Supplied data –
'''

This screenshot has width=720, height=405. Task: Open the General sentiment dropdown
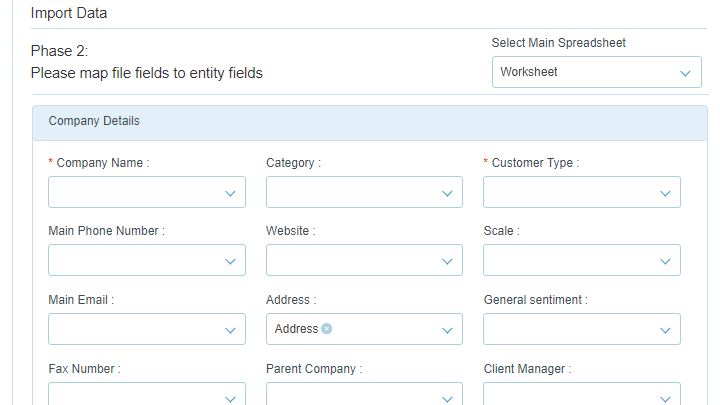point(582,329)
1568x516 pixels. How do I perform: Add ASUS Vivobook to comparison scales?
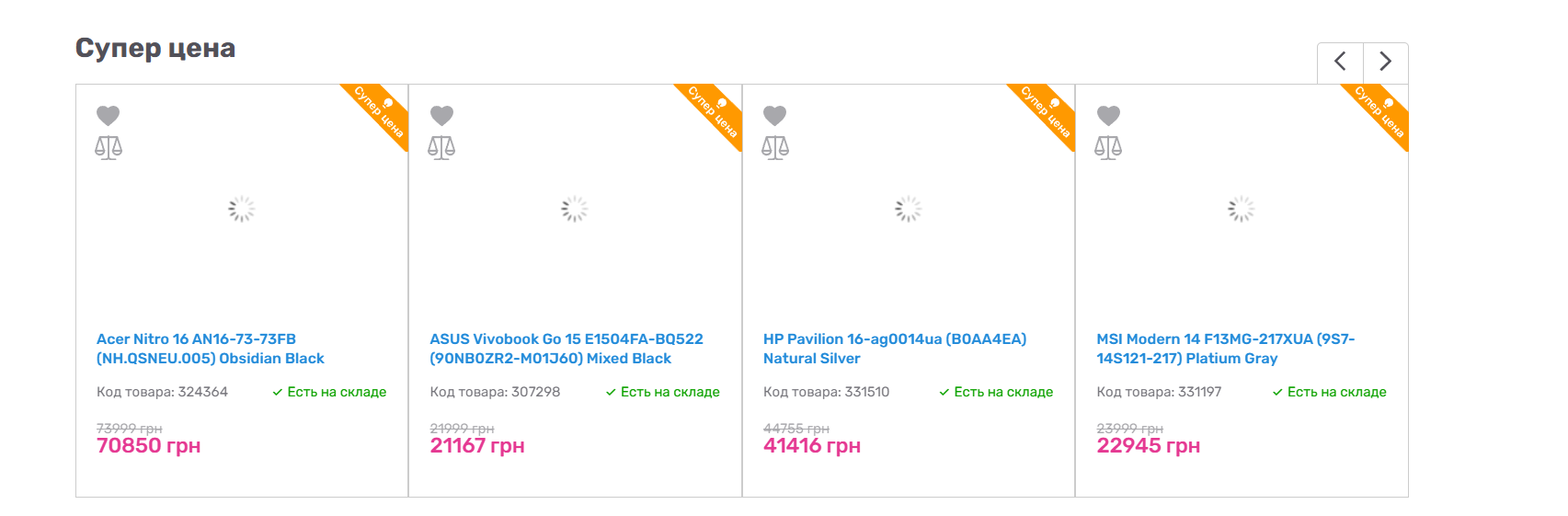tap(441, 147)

'''
'''

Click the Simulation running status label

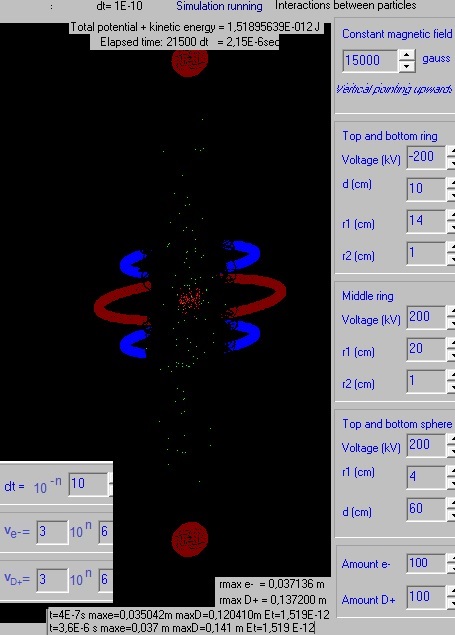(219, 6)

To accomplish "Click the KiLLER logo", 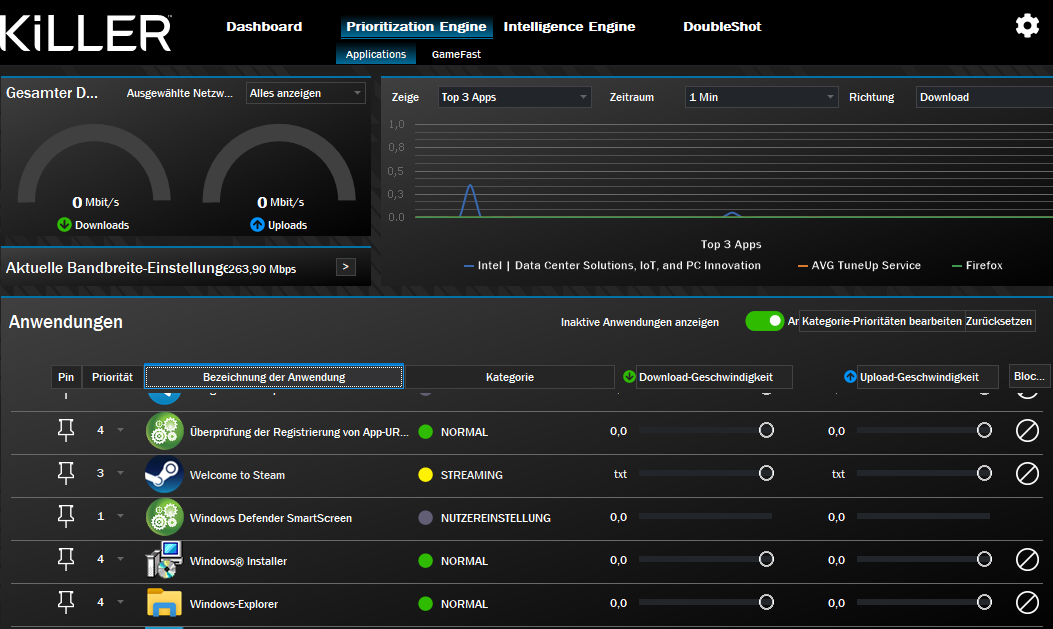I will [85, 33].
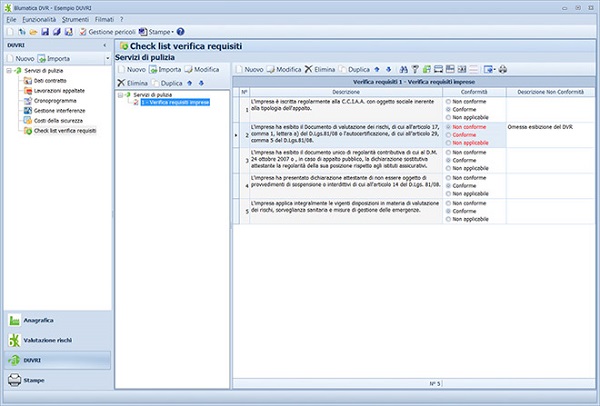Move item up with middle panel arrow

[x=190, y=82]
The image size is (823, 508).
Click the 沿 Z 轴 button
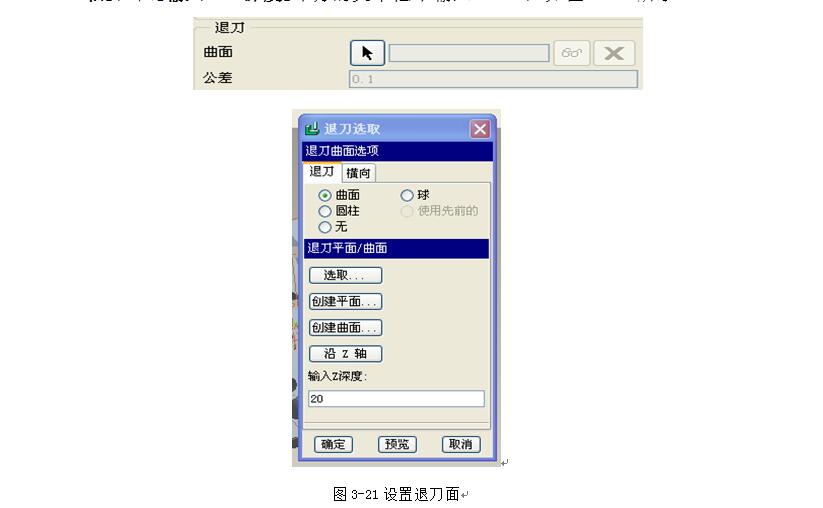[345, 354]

'''

Exercise requirements – Retype the material starting at the line containing "1568x516 pixels. How" and ending at the line containing "tap(441, 147)", without the pictures.

Complete output –
1568x516 pixels. How do I perform: Add ASUS Vivobook to comparison scales?
tap(441, 147)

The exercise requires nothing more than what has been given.